The percentage of American mortgages that were somewhere in the foreclosure process at the end of the 3rd quarter was 4.43 percent, a slight increase over last year. The rate of homes in foreclosure was highest in the East and Midwest that route residential repossessions through the courts, with Florida at more than 14 percent and New Jersey at eight percent.
Rather surprisingly, new foreclosures rose to 1.08 percent of all loans from 0.96 percent in the prior three months, according to the MBA. The rate had been declining since the 3rd quarter of 2010, when regulators began investigating robo-signing. Some of the nation’s largest banks temporarily halted foreclosures while they addressed claims of flaws in their court documents. The moratoriums clogged the entire foreclosure pipeline as banks investigated their procedures, said Patrick Newport, an economist at IHS Global Insight. “Banks are starting to speed up the process now that they’ve cleaned up their paperwork,” Newport said. “We’re seeing the backlog begin to move.”
Unfortunately, the improvement may be short lived. For the 4th quarter, the pace probably will slow to 2.3 percent, according to the median estimate among 86 economists surveyed by Bloomberg. The pace likely will slow to two percent in the first three months of 2012, according to the estimates. “While the delinquency picture changed for the better in the 3rd quarter, the foreclosure data indicated that we are not out of the woods yet and that the issues continue to vary by geography,” Michael Fratantoni, the Mortgage Bankers Association’s vice president of research and economics, said.
“That’s really just reflecting the modest improvement we’ve seen in the economy broadly and the job market in particular,” Fratantoni said. “Job growth is not what we want it to be, but it’s been good enough to keep the unemployment rate at least level and that’s been beneficial here with fewer people falling behind.”
“While foreclosure activity in September and the 3rd quarter continued to register well below levels from a year ago, there is evidence that this temporary downward trend is about to change direction, with foreclosure activity slowly beginning to ramp back up,” said James Saccacio, chief executive officer of RealtyTrac. “Third quarter foreclosure activity increased marginally from the previous quarter, breaking a trend of three consecutive quarterly decreases that started in the fourth quarter of 2010,” according to Saccacio. “This marginal increase in overall foreclosure activity was fueled by a 14 percent jump in new default notices, indicating that lenders are cautiously throwing more wood into the foreclosure fireplace after spending months trying to clear the chimney of sloppily filed foreclosures.”

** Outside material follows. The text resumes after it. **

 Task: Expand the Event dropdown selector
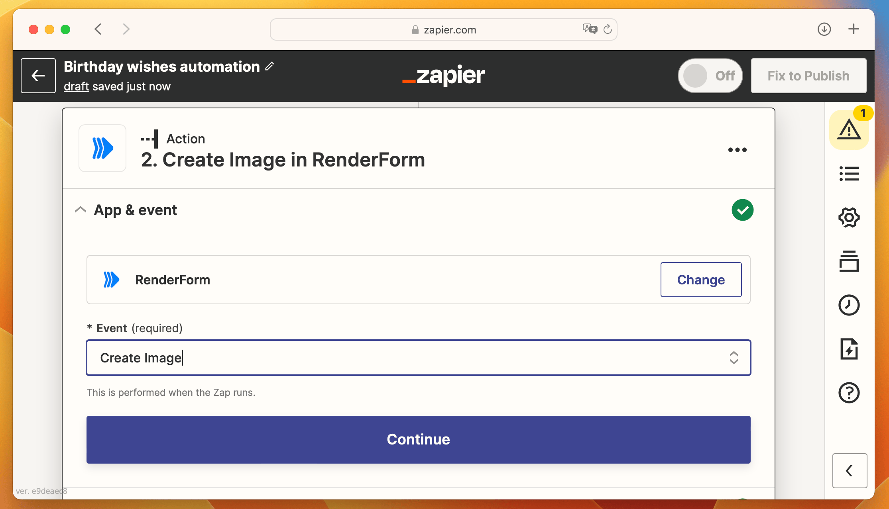[733, 358]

Foreclosure were filed on 214,855 U.S. properties in September, a six percent decrease from August and a 38 percent decrease when compared with September of 2010. September marked the 12th consecutive month where foreclosure activity decreased on a year-over-year basis.
A report issued by the Center for Responsible Lending found that 6.4 percent of mortgages created between 2004 and 2008 ended in foreclosure. Another 8.3 percent of mortgages are at “immediate, serious risk.” According to Fratantoni, “Given the pace of foreclosure sales — about one million foreclosure sales a year — it’s a three- or four-year process to get it back to a more typical level of foreclosed properties.”

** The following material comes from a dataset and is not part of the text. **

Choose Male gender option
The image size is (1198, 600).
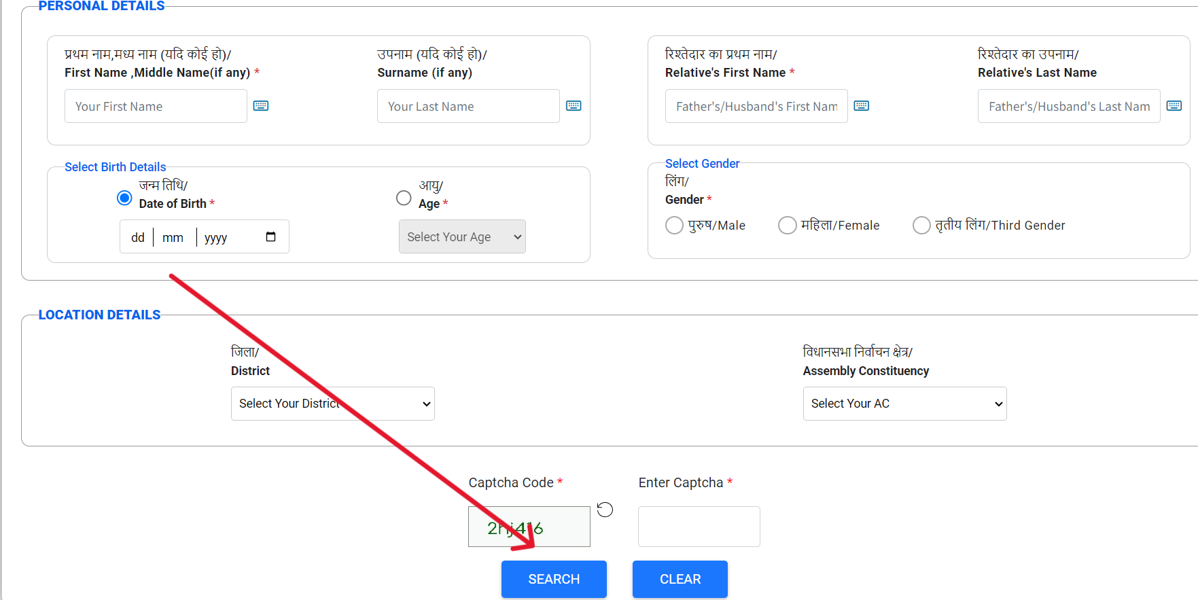674,226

The refinance share of mortgage activity fell to 77.3 percent of total applications from 78.6 percent the previous week. The adjustable-rate mortgage (ARM) share of activity increased to 6.1 percent from 5.8 percent of all applications. In October, 50.6 percent of refinancing applications opted for fixed-rate 30-year loans, 28.8 percent opted for 15-year fixed loans and six percent went with ARMs. In terms of applications for home purchase mortgages, 85.5 percent were for fixed-rate 30-year loans, 6.9 percent for 15-year fixed loans and 5.9 percent for ARMs, the lowest share of that vehicle for purchases since January.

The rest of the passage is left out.